There is some evidence to suggest that dairy consumption may be linked to certain skin conditions. One study published in the Journal of the Academy of Nutrition and Dietetics found that a high intake of milk and milk products maybe associated with an increased risk of acne in adolescents. Another study published in the Journal of the American Academy of Dermatology found that women who consumed more milk and dairy products had a higher incidence of adult acne.

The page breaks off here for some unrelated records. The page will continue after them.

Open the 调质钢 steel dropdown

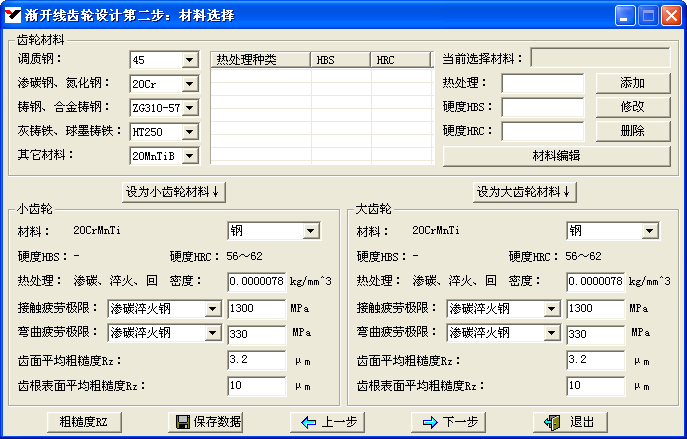pyautogui.click(x=190, y=60)
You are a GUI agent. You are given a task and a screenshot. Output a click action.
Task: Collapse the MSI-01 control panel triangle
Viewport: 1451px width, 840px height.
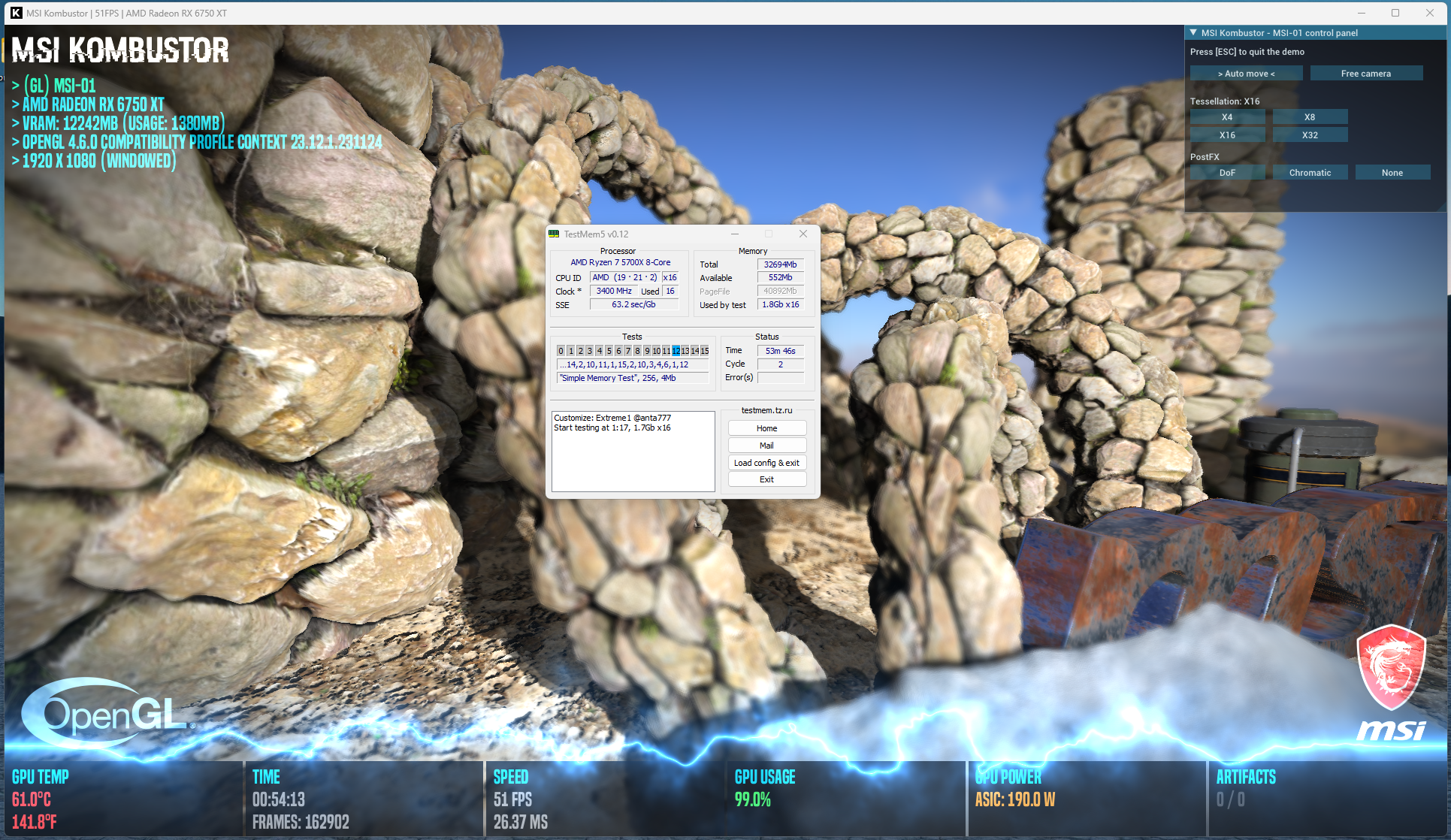click(x=1193, y=32)
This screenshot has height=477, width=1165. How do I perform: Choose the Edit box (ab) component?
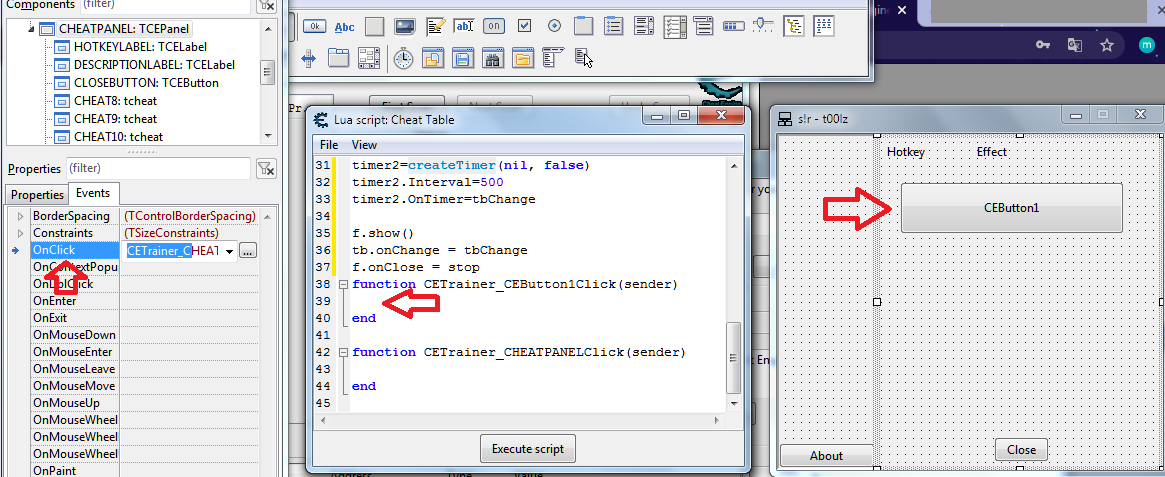pos(464,26)
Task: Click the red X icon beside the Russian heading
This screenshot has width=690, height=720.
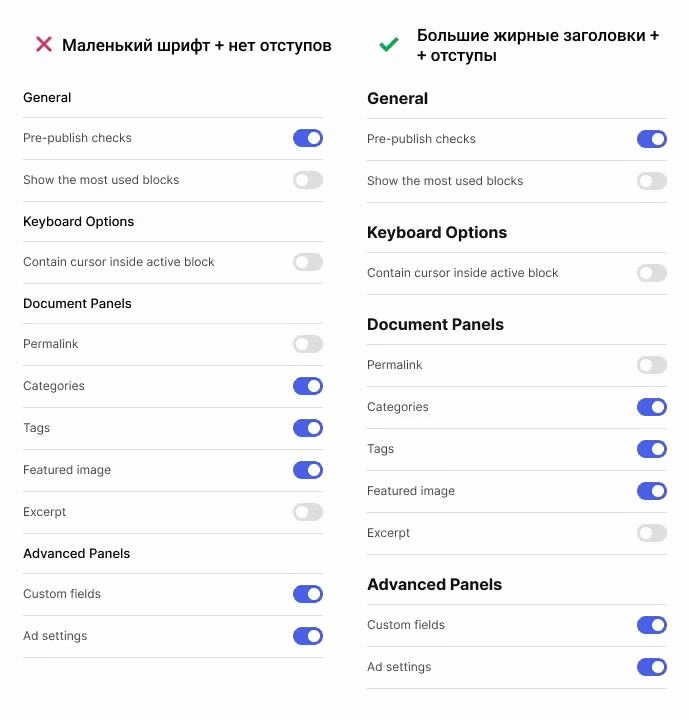Action: pyautogui.click(x=44, y=44)
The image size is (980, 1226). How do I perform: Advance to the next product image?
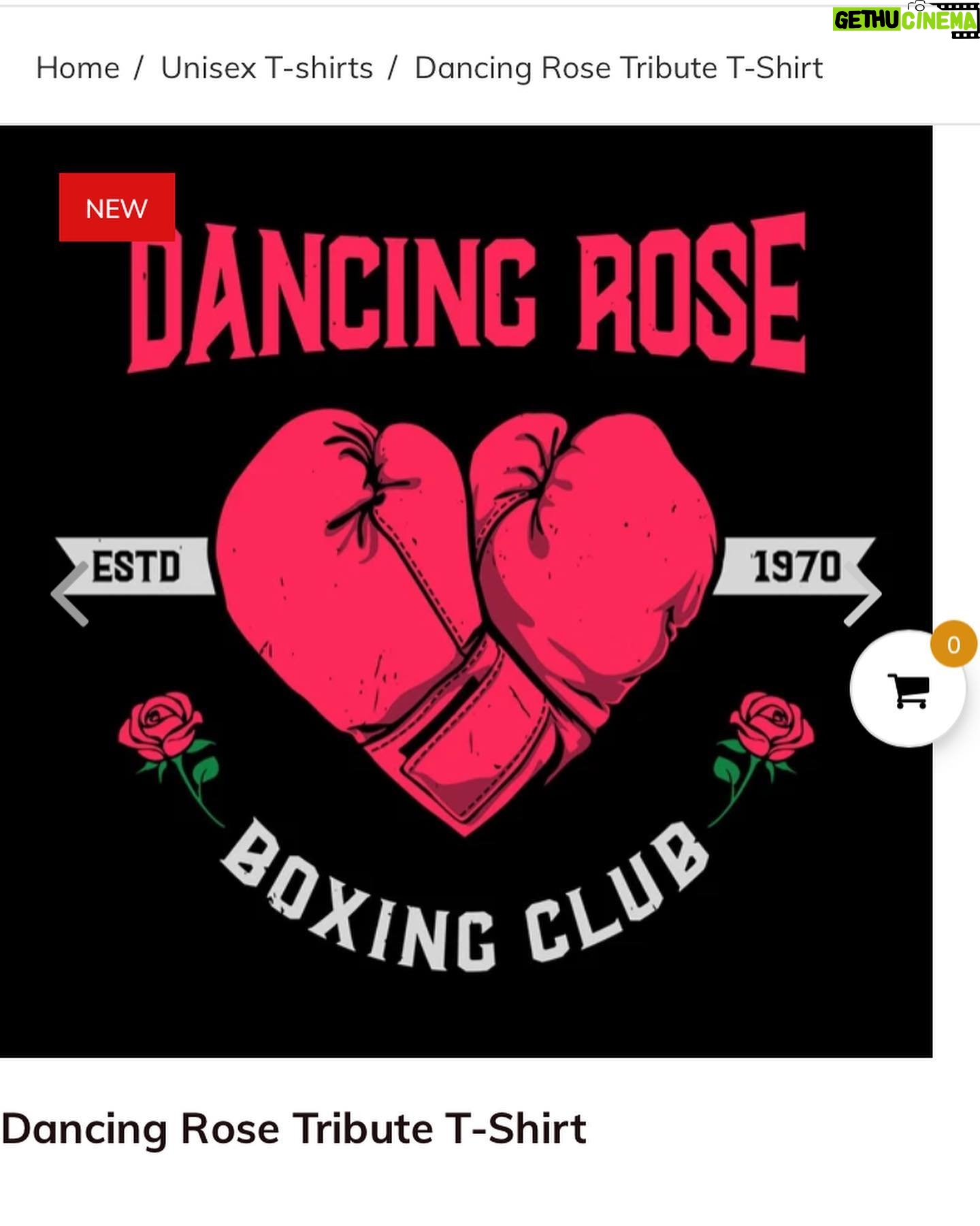tap(862, 594)
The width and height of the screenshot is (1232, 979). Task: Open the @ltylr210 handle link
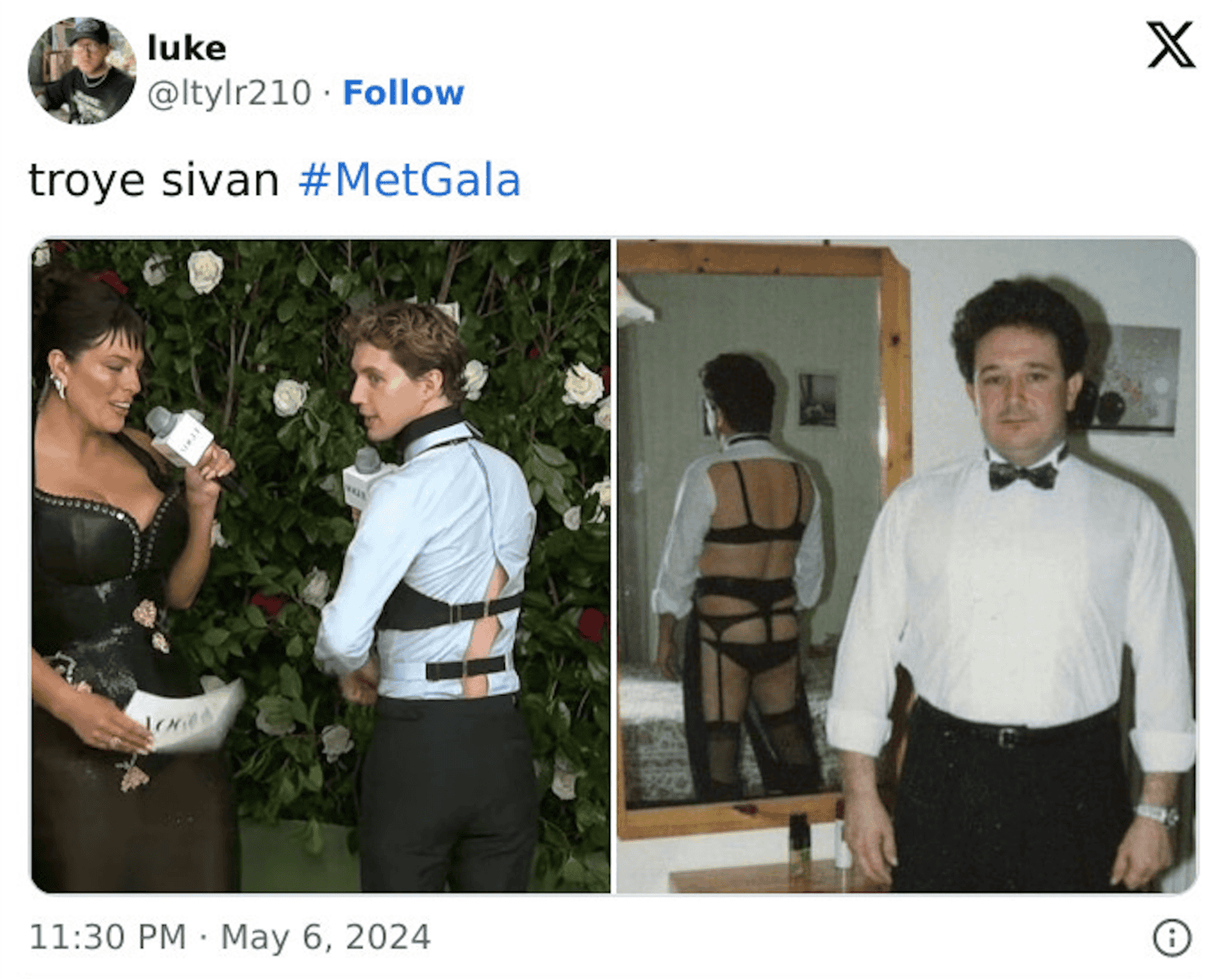tap(229, 93)
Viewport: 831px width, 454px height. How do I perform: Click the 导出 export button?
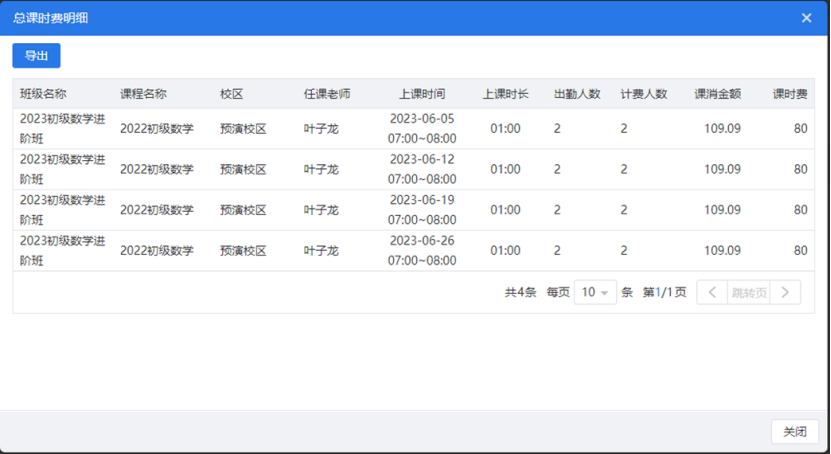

The exact mechanisms by which dairy may contribute to skin issues are not fully understood, but there are several hypotheses. One possibility is that dairy products, particularly skim milk, may contain hormones that can stimulate the sebaceous glands in the skin and increase oil production, leading to acne. Another theory is that dairy products may cause an immune response in the body that triggers inflammation, which can exacerbate skin conditions.
However, it is important to note that not all studies have found a link between dairy consumption and skin health. Some studies have found no association between dairy intake and acne, while others have even suggested that consuming dairy products may have a protective effect against certain skin conditions. As we mentioned before, yogurt contains beneficial bacteria that can support gut health. Overall, more research is needed to fully understand the relationship between dairy consumption and skin health. If you are experiencing skin issues and suspect that dairy may be a trigger, it may be worth experimenting with reducing dairy from your diet, under professional supervision, to see if it makes a difference. On the other hand, anti-inflammatory foods that can promote gut health include leafy green vegetables, berries, nuts and seeds, and fatty fish. These foods are rich in antioxidants and anti-inflammatory compounds that can help reduce inflammation in the gut and support healthy digestion. When it comes to skin symptoms that could indicate poor gut health, there are several to look out for. These can include acne, eczema, psoriasis, rosacea, and hives. These skin conditions are often associated with inflammation, and research suggests that inflammation in the gut can contribute to inflammation in the skin. In addition to skin symptoms, poor gut health can also manifest in other ways, such as digestive symptoms like bloating, gas, and diarrhoea, as well as immune system problems, mood disorders, and even autoimmune diseases.
Overall, the connection between gut health and skin health is an important one, and it underscores the importance of taking care of the gut through healthy eating habits and other lifestyle choices. By prioritising gut health, we can support healthy skin and overall well-being.